Although Hoddy Hanna said he would start retail or mortgage brokerage operations “tomorrow” if it found the right partner or candidate, the deal to buy 75-year-old Ostendorf-Morris was not put together quickly. The companies first discussed combining in October 2013 — the same month that Howard Hanna completed its acquisition of Cleveland-based Chartwell Group. That move started the firm's foray into the commercial market in Ohio under the direction of Howard “Hoby” Hanna IV, the Cleveland-based president of Howard Hanna Midwest. “We will not rush,” said Hoby Hanna, as the Hannas like to know the character of people they are joining in business. Ironically, the O-Mers were the ones most impressed by the Hannas as they pursued a deal. A key meeting was over dinner Feb. 18 at Valerio's restaurant in Cleveland's Little Italy, Hoby Hanna said. During that session, the Hannas and O-M principals worked out general parameters for the deal and decided buying Ostendorf-Morris was a good thing.

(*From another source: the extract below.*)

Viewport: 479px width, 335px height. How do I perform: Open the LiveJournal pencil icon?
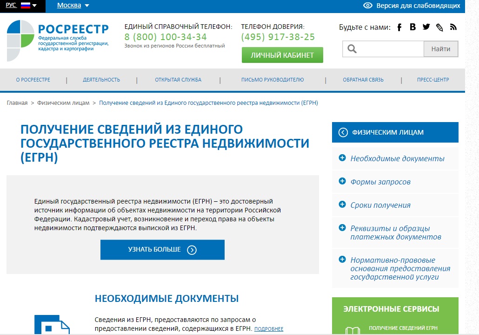pyautogui.click(x=439, y=27)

Hoby Hanna was at that meeting, although he had slipped earlier that day and suffered what he later learned was a concussion. Geoff Coyle, Ostendorf-Morris managing partner, said Hoby Hanna's making the session convinced the O-M team of his passion and commitment to expanding the commercial side of the business. After observers get over the shock of hearing about the dean of Cleveland commercial brokerages being acquired by a residential — rather than a heavyweight national commercial — brokerage, they point to ways the companies will complement one another. Dyann Davison, owner of the Cleveland-based Davison & Co. brokerage, said she can see the advantages in the combination. “It is going to be good for both entities,” Davison said. “Chartwell brings local relationships. OM brings the corporate services piece and connections to the blue blood line of business. Coyle handles (Willoughby-based developer and apartment developer) K&D Group's work. And they gain Hanna's connections for commercial work.”

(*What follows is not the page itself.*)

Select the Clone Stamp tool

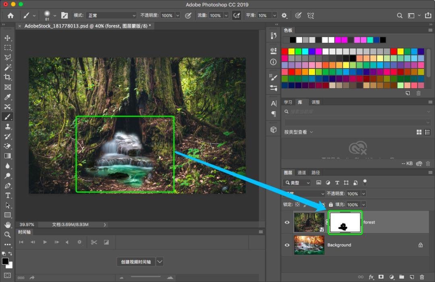point(7,126)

Hoby Hanna said he prized O-M's property management business and skills, and its corporate services unit, a natural fit for Howard Hanna's residential corporate relocation practice. That unit has corporations as its clients as it finds homes for corporate transfers or new hires. R.M. “Mac” Biggar, chief operating officer of Hanna Chartwell, said O-M's strength in property management will help Chartwell get more receivership work from courts and compete for major downtown building assignments. O-M's corporate services unit will expand its corporate work and enable it to offer appraisals that are important to gaining banking assignments. Building off a legacy Although Howard Hanna trumpeted the brokerage staff it gains by combining the two commercial firms to field a total of 60 agents, David Browning, managing director of CBRE's Cleveland-based unit with 50 agents, pooh-poohed the significance of agent head counts. “They are in a different market space than we are,” Browning said, referring to Hanna Chartwell and O-M as providers to the middle market of companies, which his firm serves, but is not CBRE's core corporate and institutional business.
Aligning with a residential real estate company, albeit one with 5,700 sales associates in 169 offices in eight states, is seen as a sign of O-M's diminished influence after a decade that included a broken prior merger with Colliers Macaulay Nicolls Inc. and exits by former associates who launched or expanded competing brokerages, including Chartwell. “O-M used to be the real estate company in town,” Davison said. “They had all the listings, all the property management. They were the big player.” Likewise, Browning recalled that when he came to Northeast Ohio in 1987 to run CBRE's 2-year-old Cleveland office, Ostendorf-Morris was the dominant firm. Although Howard Hanna has not said what will happen to the O-M name, Browning said it has been so influential and shaped the careers of so many of the region's professionals he would hate to see it disappear. O-M's luster dating from 1939 is not lost on Howard Hanna. Speaking with O-M execs before the June 25 news conference when Howard Hanna announced the acquisition at its Cleveland office, Peter Sukernek, manager of Howard Hanna Commercial in Pittsburgh, remembered visiting Cleveland from Pittsburgh and learning as a young man that Ostendorf-Morris was the city's prominent firm.